#### ASSIGNMENT:
Word for word, give the entries back.

[Pixel coordinate grounding data]

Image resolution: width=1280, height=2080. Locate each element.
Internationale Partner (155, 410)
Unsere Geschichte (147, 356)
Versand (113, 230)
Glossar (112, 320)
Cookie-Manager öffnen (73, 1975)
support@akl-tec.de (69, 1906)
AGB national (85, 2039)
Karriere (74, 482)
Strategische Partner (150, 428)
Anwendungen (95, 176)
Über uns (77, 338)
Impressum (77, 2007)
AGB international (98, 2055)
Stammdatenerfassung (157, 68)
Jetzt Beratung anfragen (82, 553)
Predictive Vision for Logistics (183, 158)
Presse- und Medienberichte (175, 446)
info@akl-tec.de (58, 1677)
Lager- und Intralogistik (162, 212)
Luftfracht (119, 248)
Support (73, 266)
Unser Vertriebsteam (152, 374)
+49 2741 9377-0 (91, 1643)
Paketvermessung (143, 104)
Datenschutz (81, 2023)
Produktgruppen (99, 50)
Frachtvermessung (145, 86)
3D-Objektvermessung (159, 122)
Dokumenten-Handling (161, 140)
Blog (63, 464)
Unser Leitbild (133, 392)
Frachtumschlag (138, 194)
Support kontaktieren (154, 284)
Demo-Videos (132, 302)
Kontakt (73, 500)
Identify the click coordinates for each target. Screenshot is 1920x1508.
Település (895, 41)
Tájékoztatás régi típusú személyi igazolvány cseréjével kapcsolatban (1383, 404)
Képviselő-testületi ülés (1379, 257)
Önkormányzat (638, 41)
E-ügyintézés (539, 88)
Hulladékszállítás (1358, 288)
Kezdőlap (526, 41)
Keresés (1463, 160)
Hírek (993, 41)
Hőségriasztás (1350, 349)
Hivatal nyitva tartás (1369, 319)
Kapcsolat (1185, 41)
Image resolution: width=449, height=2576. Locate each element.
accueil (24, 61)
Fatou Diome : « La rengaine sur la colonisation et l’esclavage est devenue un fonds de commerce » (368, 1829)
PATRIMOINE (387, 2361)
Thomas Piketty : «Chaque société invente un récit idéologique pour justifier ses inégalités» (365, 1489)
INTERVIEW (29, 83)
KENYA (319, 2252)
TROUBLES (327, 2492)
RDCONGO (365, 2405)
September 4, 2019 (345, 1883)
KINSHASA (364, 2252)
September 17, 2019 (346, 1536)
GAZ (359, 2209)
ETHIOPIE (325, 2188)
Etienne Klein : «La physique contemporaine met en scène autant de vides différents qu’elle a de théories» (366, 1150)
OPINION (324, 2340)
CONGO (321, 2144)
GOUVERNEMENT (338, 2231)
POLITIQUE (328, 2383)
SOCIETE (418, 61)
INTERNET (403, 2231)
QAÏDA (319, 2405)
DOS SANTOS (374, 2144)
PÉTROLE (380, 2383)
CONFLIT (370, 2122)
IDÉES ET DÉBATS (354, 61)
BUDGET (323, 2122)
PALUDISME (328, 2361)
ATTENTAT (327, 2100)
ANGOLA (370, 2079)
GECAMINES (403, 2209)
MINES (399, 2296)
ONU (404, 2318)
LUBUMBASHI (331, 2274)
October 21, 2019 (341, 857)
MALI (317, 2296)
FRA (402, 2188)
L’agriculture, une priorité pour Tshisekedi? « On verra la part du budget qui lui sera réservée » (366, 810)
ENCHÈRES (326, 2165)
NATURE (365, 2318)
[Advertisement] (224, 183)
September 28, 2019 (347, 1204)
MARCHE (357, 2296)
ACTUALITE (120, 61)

#### SOLUTION TO THE EXERCISE:
Image resolution: width=1280, height=2080. Locate each element.
Internationale Partner (155, 410)
Unsere Geschichte (147, 356)
Versand (113, 230)
Glossar (112, 320)
Cookie-Manager öffnen (73, 1975)
support@akl-tec.de (69, 1906)
AGB national (85, 2039)
Karriere (74, 482)
Strategische Partner (150, 428)
Anwendungen (95, 176)
Über uns (77, 338)
Impressum (77, 2007)
AGB international (98, 2055)
Stammdatenerfassung (157, 68)
Jetzt Beratung anfragen (82, 553)
Predictive Vision for Logistics (183, 158)
Presse- und Medienberichte (175, 446)
info@akl-tec.de (58, 1677)
Lager- und Intralogistik (162, 212)
Luftfracht (119, 248)
Support (73, 266)
Unser Vertriebsteam (152, 374)
+49 2741 9377-0 (91, 1643)
Paketvermessung (143, 104)
Datenschutz (81, 2023)
Produktgruppen (99, 50)
Frachtvermessung (145, 86)
3D-Objektvermessung (159, 122)
Dokumenten-Handling (161, 140)
Blog (63, 464)
Unser Leitbild (133, 392)
Frachtumschlag (138, 194)
Support kontaktieren (154, 284)
Demo-Videos (132, 302)
Kontakt (73, 500)
Identify the click coordinates for each target. Screenshot is 1920x1508.
Település (895, 41)
Tájékoztatás régi típusú személyi igazolvány cseréjével kapcsolatban (1383, 404)
Képviselő-testületi ülés (1379, 257)
Önkormányzat (638, 41)
E-ügyintézés (539, 88)
Hulladékszállítás (1358, 288)
Kezdőlap (526, 41)
Keresés (1463, 160)
Hírek (993, 41)
Hőségriasztás (1350, 349)
Hivatal nyitva tartás (1369, 319)
Kapcsolat (1185, 41)
Image resolution: width=449, height=2576. Locate each element.
accueil (24, 61)
Fatou Diome : « La rengaine sur la colonisation et l’esclavage est devenue un fonds de commerce » (368, 1829)
PATRIMOINE (387, 2361)
Thomas Piketty : «Chaque société invente un récit idéologique pour justifier ses inégalités» (365, 1489)
INTERVIEW (29, 83)
KENYA (319, 2252)
TROUBLES (327, 2492)
RDCONGO (365, 2405)
September 4, 2019 (345, 1883)
KINSHASA (364, 2252)
September 17, 2019 (346, 1536)
GAZ (359, 2209)
ETHIOPIE (325, 2188)
Etienne Klein : «La physique contemporaine met en scène autant de vides différents qu’elle a de théories» (366, 1150)
OPINION (324, 2340)
CONGO (321, 2144)
GOUVERNEMENT (338, 2231)
POLITIQUE (328, 2383)
SOCIETE (418, 61)
INTERNET (403, 2231)
QAÏDA (319, 2405)
DOS SANTOS (374, 2144)
PÉTROLE (380, 2383)
CONFLIT (370, 2122)
IDÉES ET DÉBATS (354, 61)
BUDGET (323, 2122)
PALUDISME (328, 2361)
ATTENTAT (327, 2100)
ANGOLA (370, 2079)
GECAMINES (403, 2209)
MINES (399, 2296)
ONU (404, 2318)
LUBUMBASHI (331, 2274)
October 21, 2019 (341, 857)
MALI (317, 2296)
FRA (402, 2188)
L’agriculture, une priorité pour Tshisekedi? « On verra la part du budget qui lui sera réservée » (366, 810)
ENCHÈRES (326, 2165)
NATURE (365, 2318)
[Advertisement] (224, 183)
September 28, 2019 (347, 1204)
MARCHE (357, 2296)
ACTUALITE (120, 61)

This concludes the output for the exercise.